Monday, December 20, 2010

Cookies with a twist

Here's a twist (literally) on the traditional sugar cookie; they're called Red-and-White Marbled Cookies. They look similar to over sized peppermint candies and look quite cute (if I do say so myself) wrapped in striped cellophane and tied on both ends like a piece of candy. This is another good gift idea (for those of you, like me who are frantically not done shopping yet and can't figure out what to get for those last couple of people on your list).
Christmas is only a couple days away! Shopping left or not, gifts to get or not; enjoy celebrating Christmas, Christ incarnate as the greatest gift ever given. Merry Christmas!

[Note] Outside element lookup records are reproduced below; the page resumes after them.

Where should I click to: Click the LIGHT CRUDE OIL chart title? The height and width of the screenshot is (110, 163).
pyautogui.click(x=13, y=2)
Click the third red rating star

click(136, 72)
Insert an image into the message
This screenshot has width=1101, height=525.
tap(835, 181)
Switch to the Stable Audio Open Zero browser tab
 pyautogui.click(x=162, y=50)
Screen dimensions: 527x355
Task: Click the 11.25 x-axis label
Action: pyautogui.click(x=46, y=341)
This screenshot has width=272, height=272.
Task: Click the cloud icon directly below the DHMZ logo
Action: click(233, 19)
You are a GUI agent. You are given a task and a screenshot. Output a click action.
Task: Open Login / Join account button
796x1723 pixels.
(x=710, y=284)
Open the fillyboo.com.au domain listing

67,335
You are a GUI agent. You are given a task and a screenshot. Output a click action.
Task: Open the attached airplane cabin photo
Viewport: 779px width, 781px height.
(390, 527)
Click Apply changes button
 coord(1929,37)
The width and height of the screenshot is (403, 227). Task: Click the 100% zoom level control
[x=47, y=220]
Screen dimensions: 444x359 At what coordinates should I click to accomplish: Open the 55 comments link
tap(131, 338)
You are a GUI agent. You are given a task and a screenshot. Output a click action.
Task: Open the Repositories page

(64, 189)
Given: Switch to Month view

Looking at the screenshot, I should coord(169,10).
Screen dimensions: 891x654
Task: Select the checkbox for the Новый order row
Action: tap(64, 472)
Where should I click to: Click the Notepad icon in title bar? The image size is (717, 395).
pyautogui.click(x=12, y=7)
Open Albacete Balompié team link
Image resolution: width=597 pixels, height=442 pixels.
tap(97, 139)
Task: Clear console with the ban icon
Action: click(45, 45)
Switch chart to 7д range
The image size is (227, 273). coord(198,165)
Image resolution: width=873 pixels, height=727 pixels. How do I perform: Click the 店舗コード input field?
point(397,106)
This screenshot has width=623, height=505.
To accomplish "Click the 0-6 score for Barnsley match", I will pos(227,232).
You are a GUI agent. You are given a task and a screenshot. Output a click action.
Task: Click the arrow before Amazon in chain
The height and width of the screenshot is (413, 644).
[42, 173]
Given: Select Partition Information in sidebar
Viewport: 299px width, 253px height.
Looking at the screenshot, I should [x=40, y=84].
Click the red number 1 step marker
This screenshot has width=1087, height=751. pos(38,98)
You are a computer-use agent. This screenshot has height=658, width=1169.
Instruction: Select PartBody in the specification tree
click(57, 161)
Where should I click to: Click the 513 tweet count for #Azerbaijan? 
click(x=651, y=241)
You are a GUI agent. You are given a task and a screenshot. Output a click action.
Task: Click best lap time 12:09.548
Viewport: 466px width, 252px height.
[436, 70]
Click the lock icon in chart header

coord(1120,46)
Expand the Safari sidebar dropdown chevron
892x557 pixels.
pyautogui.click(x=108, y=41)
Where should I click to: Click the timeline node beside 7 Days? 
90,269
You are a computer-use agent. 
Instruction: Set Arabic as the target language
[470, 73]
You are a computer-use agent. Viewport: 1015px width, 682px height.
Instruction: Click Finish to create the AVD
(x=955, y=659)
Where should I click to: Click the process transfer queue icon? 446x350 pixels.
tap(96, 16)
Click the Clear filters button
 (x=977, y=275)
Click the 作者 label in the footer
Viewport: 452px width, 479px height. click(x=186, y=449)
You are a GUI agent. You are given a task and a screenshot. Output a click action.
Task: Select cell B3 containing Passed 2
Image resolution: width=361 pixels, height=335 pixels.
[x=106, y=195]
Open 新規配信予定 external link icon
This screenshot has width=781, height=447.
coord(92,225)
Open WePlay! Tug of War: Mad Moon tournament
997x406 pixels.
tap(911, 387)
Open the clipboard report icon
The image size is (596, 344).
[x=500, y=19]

Red-and-white Marbled Cookies*

Red food coloring

  1. Divide Basic Sugar-Cookie Dough in half. On a cutting board, tint one half red by kneading in red food coloring, adding 1 drop at a time until desired color is achieved.
  2. Roll each half into a 1 1/4-inch-thick rope. Lay both pieces side by side on cutting board and cross red over white, then white over red until one larger, twisted log is formed. Gently knead to smooth out twist and incorporate colors for a marbled effect. Wrap tightly in plastic wrap and chill until firm, about 4 hours.
  3. Preheat oven to 350 degrees. Slice into 1/4-inch-thick cookies. Bake on parchment-lined baking sheets until firm and lightly browned, 8 to 10 minutes. Transfer to a wire rack and let cool.

I had to add about 12 drops of food coloring to achieve this color.


Told you it was a "twist" on the traditional sugar cookie....

It's easy. Slice, bake, and eat!

*modified from "Country Living" December/January 2011 edition.